TASK BRIEF ▸
From the first line of the items below through the line containing "click(x=293, y=225)", output each line as one string in a JSON list, skipping blank lines. Leave the pictures out.

Entries on locating words and elements
--- begin ---

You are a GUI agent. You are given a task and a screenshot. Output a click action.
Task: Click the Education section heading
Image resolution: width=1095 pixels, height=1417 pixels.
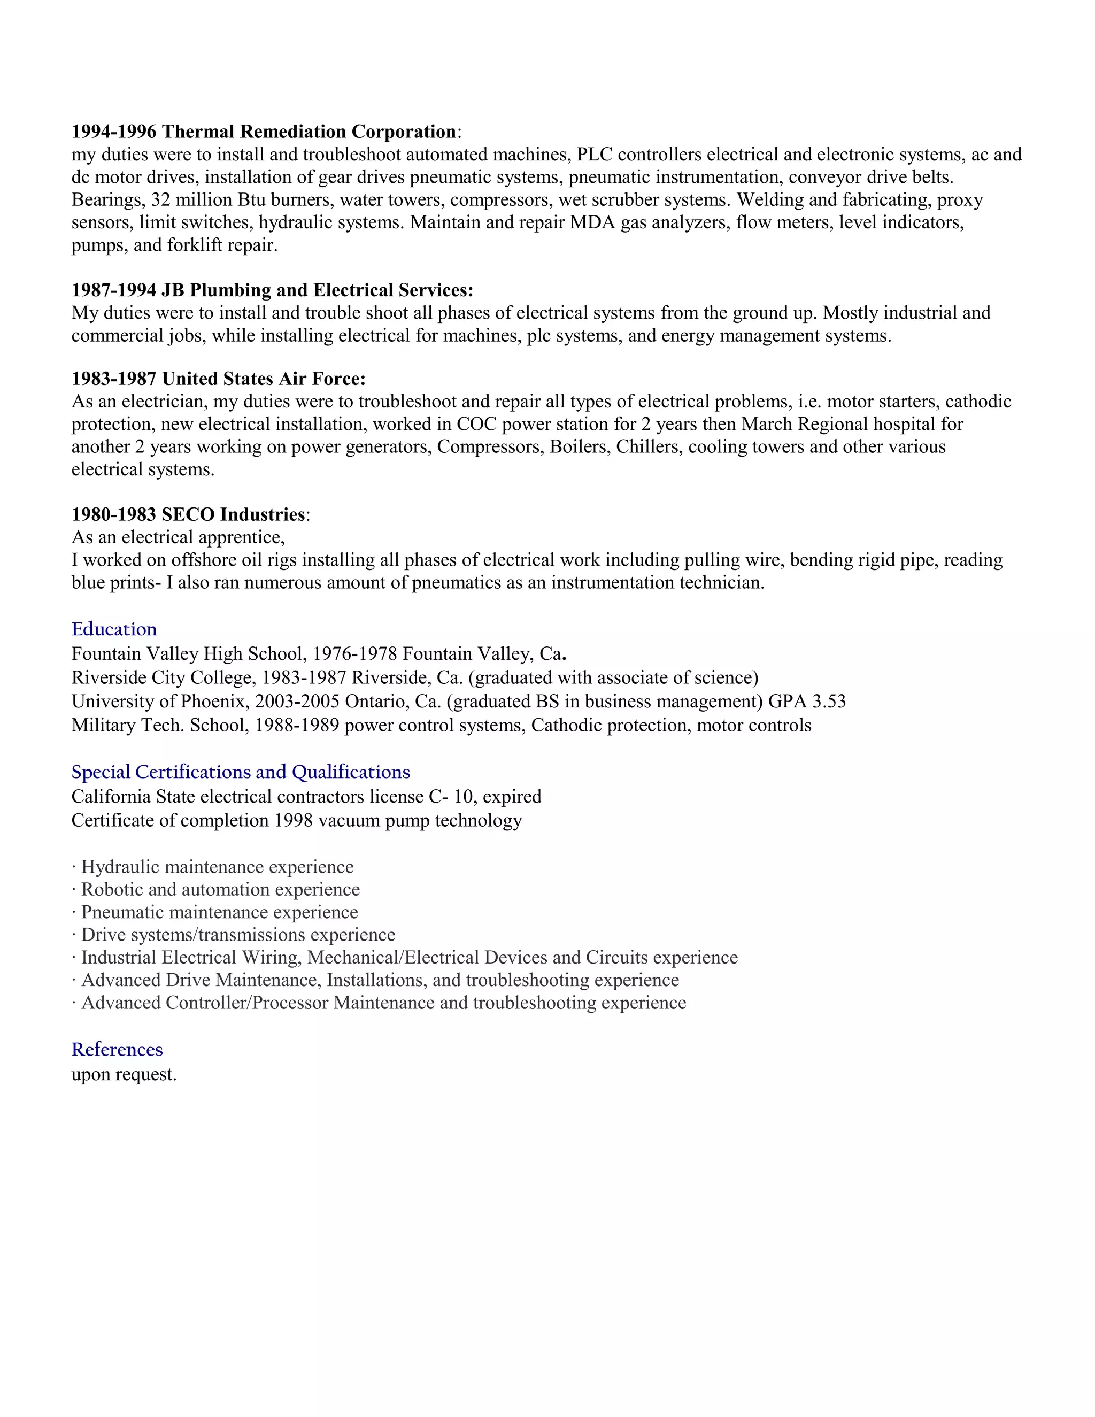pos(114,629)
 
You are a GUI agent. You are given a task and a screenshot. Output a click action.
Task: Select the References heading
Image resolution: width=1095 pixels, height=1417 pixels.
pos(117,1049)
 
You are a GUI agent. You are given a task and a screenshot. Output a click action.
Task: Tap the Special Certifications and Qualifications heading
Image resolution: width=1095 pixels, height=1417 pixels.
pos(241,772)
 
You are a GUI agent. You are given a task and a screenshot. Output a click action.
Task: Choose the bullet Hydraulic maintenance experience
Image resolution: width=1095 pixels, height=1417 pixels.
pos(217,867)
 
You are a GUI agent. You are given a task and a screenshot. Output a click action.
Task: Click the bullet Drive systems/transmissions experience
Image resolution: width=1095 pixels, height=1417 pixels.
pos(237,935)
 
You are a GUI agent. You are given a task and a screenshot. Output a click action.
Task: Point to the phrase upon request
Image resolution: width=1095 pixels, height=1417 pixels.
pos(124,1074)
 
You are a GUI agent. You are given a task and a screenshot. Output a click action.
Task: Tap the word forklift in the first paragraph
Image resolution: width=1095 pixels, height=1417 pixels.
pos(194,245)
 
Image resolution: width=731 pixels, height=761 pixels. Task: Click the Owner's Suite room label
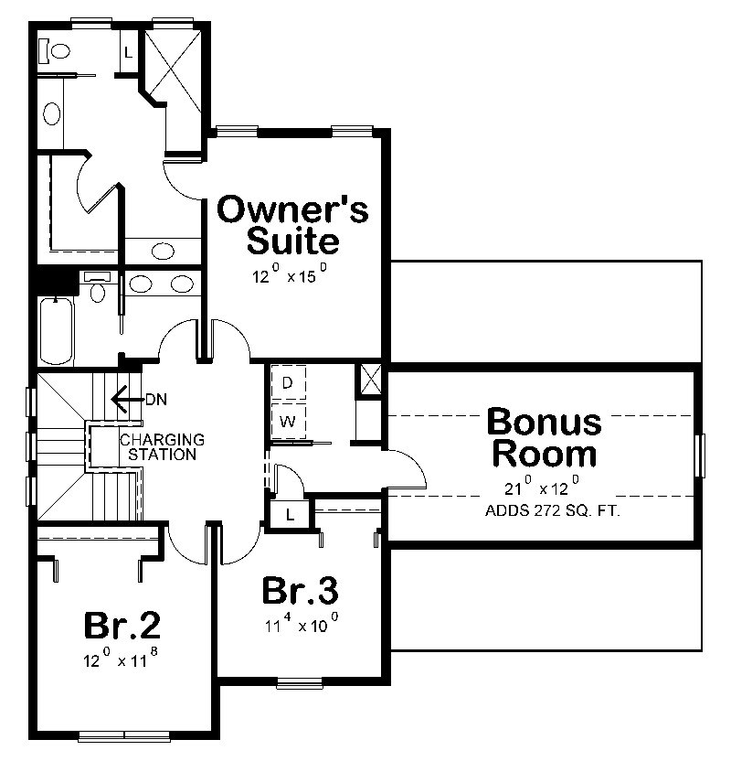click(x=293, y=225)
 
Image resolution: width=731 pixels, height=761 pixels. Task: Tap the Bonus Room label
click(x=544, y=437)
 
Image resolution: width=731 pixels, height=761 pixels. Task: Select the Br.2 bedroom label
click(x=122, y=626)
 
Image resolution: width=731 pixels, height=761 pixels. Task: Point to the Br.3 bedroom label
click(x=300, y=591)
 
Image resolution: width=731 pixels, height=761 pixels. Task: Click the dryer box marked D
click(x=287, y=383)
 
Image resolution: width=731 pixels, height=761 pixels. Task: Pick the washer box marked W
click(x=287, y=422)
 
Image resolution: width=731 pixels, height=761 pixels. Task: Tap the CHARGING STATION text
click(x=163, y=446)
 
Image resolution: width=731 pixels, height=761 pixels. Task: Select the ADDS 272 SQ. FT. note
click(x=552, y=510)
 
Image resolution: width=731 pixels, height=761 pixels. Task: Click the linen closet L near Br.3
click(x=290, y=515)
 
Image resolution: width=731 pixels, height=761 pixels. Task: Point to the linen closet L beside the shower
click(x=128, y=51)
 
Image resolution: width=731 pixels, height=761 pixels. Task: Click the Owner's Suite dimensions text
click(x=290, y=275)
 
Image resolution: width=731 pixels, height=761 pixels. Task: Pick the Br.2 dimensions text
click(x=122, y=659)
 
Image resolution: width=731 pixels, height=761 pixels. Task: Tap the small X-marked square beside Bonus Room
click(x=371, y=380)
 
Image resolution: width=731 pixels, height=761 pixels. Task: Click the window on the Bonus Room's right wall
click(x=701, y=456)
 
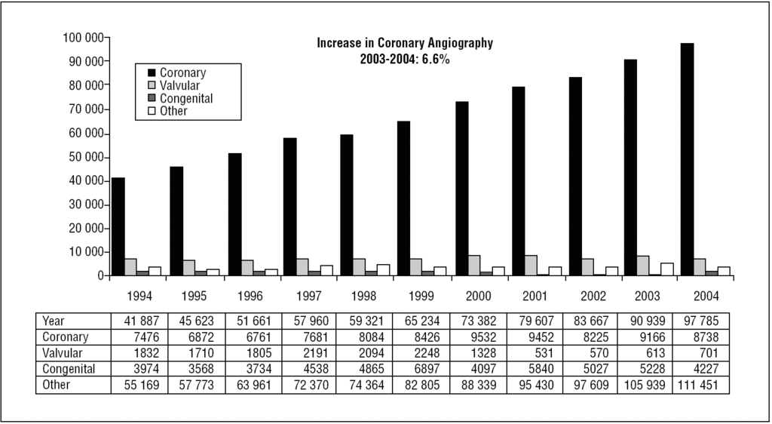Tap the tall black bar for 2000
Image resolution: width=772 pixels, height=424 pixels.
461,188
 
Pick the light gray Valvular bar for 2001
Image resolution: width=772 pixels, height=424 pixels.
531,266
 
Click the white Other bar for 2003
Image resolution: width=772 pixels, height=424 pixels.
666,269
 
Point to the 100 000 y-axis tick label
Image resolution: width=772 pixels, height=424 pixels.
82,37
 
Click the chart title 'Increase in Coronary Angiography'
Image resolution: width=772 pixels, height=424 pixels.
405,43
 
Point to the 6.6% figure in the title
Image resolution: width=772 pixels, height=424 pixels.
436,59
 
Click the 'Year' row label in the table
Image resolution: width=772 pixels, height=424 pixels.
54,320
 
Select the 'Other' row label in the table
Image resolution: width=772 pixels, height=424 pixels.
57,385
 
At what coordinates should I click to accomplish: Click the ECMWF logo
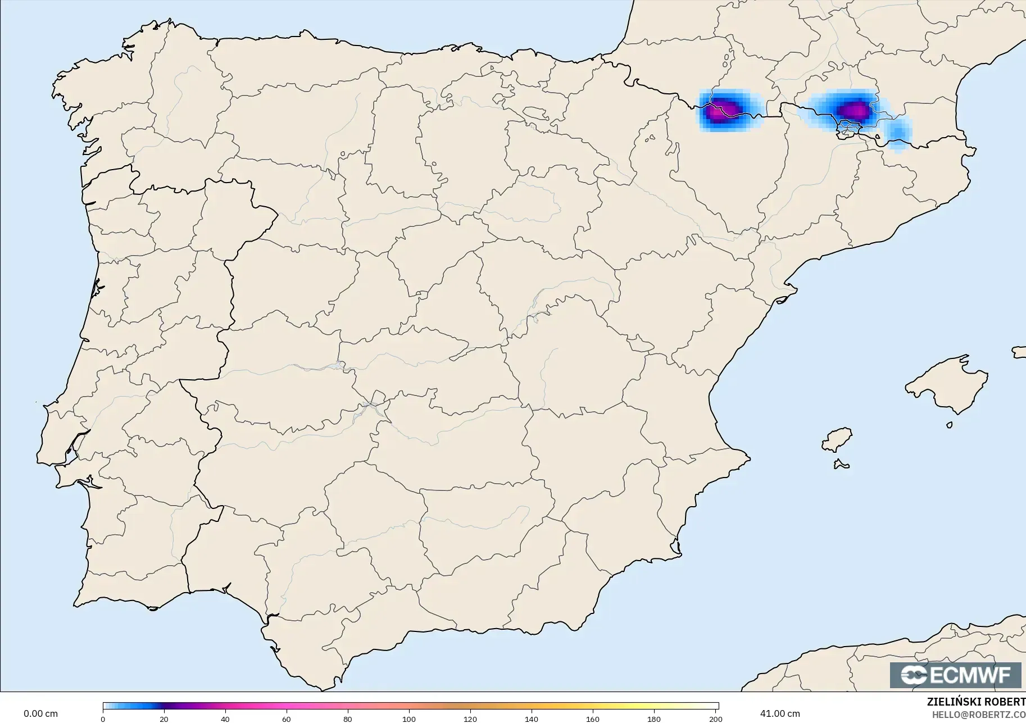[955, 675]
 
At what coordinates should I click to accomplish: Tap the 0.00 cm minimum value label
[40, 713]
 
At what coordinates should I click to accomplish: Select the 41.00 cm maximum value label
[780, 713]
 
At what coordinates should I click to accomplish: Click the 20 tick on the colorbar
[164, 719]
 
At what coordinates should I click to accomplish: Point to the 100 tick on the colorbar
[409, 719]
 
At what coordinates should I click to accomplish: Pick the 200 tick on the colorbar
[715, 719]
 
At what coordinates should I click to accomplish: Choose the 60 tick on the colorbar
[287, 719]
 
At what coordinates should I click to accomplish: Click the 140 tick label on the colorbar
[532, 719]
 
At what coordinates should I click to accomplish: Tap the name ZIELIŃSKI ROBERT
[976, 702]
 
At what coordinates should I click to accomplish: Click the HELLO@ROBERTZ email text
[978, 715]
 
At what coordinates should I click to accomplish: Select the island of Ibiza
[837, 440]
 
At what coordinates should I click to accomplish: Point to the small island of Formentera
[841, 464]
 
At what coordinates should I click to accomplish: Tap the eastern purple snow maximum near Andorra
[854, 109]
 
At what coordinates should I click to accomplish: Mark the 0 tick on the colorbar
[103, 719]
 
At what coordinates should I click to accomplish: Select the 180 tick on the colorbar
[654, 719]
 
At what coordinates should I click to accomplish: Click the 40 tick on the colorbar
[225, 719]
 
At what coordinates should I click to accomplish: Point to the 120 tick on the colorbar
[470, 719]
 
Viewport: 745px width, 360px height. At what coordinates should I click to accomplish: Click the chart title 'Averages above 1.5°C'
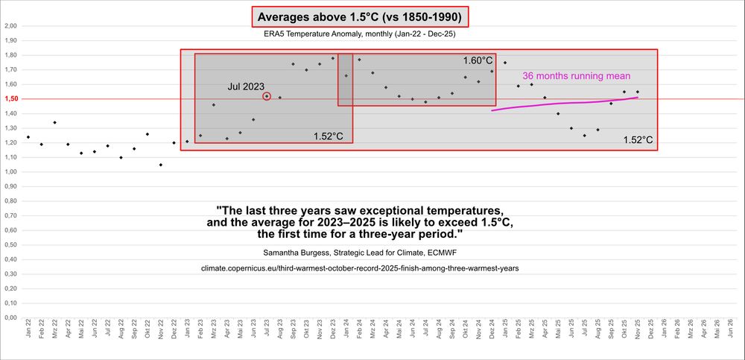361,16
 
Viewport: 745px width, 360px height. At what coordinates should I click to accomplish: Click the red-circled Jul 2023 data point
267,96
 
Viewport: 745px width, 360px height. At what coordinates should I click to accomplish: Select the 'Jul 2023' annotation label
246,86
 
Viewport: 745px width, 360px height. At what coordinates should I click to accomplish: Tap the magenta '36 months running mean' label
577,76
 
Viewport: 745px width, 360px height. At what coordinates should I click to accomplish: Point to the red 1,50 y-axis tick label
10,98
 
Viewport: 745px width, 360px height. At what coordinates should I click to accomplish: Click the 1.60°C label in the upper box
478,60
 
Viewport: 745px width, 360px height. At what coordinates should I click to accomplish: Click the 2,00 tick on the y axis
10,25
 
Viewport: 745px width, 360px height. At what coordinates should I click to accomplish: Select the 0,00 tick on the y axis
10,318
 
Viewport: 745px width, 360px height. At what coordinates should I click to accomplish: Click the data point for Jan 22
28,137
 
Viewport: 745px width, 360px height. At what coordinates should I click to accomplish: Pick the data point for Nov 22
161,165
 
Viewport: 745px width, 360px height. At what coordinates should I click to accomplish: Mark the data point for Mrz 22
54,122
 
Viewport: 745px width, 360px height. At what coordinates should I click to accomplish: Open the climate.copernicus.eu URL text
360,268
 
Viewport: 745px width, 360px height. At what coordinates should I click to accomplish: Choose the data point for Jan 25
505,63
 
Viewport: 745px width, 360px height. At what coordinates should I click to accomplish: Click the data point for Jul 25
585,136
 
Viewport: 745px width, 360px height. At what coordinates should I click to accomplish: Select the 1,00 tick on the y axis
10,171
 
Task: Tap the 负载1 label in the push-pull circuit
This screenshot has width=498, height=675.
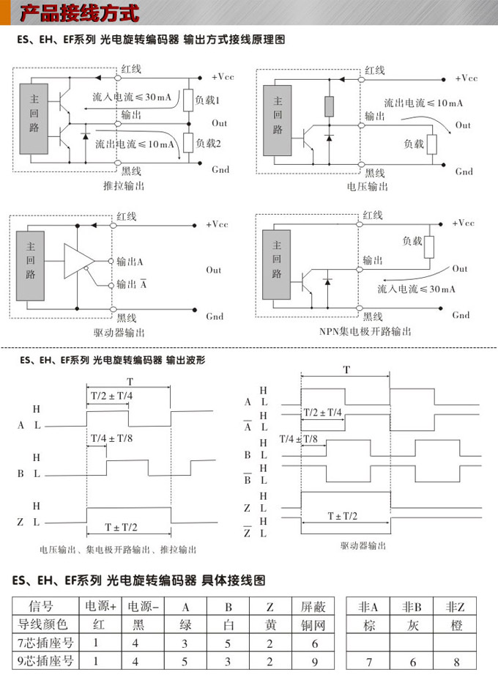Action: [208, 99]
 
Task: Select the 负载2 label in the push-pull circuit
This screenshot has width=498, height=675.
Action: [208, 142]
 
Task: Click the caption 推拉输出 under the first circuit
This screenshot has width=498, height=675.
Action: [123, 187]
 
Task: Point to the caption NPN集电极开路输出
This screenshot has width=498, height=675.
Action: [365, 331]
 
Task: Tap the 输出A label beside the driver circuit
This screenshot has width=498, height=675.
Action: [130, 262]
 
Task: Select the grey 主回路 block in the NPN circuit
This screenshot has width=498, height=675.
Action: [276, 265]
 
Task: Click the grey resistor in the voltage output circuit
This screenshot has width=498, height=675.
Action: [329, 106]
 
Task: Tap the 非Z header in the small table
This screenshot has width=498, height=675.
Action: [455, 606]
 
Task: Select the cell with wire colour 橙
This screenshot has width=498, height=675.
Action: [455, 624]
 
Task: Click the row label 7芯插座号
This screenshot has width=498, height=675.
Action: [46, 643]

--- end ---

COMPLETED EXERCISE ▸
[
  "You are a GUI agent. You are given a task and a screenshot. Output a click action.",
  "Task: Click the Education section heading",
  "Image resolution: width=1095 pixels, height=1417 pixels.",
  "pos(114,629)",
  "You are a GUI agent. You are given a task and a screenshot. Output a click action.",
  "Task: Select the References heading",
  "Image resolution: width=1095 pixels, height=1417 pixels.",
  "pos(117,1049)",
  "You are a GUI agent. You are given a task and a screenshot. Output a click action.",
  "Task: Tap the Special Certifications and Qualifications heading",
  "Image resolution: width=1095 pixels, height=1417 pixels.",
  "pos(241,772)",
  "You are a GUI agent. You are given a task and a screenshot. Output a click action.",
  "Task: Choose the bullet Hydraulic maintenance experience",
  "Image resolution: width=1095 pixels, height=1417 pixels.",
  "pos(217,867)",
  "You are a GUI agent. You are given a task and a screenshot. Output a click action.",
  "Task: Click the bullet Drive systems/transmissions experience",
  "Image resolution: width=1095 pixels, height=1417 pixels.",
  "pos(237,935)",
  "You are a GUI agent. You are given a task and a screenshot. Output a click action.",
  "Task: Point to the phrase upon request",
  "Image resolution: width=1095 pixels, height=1417 pixels.",
  "pos(124,1074)",
  "You are a GUI agent. You are given a task and a screenshot. Output a click action.",
  "Task: Tap the word forklift in the first paragraph",
  "Image resolution: width=1095 pixels, height=1417 pixels.",
  "pos(194,245)",
  "Image resolution: width=731 pixels, height=761 pixels. Task: Click the Owner's Suite room label",
  "click(x=293, y=225)"
]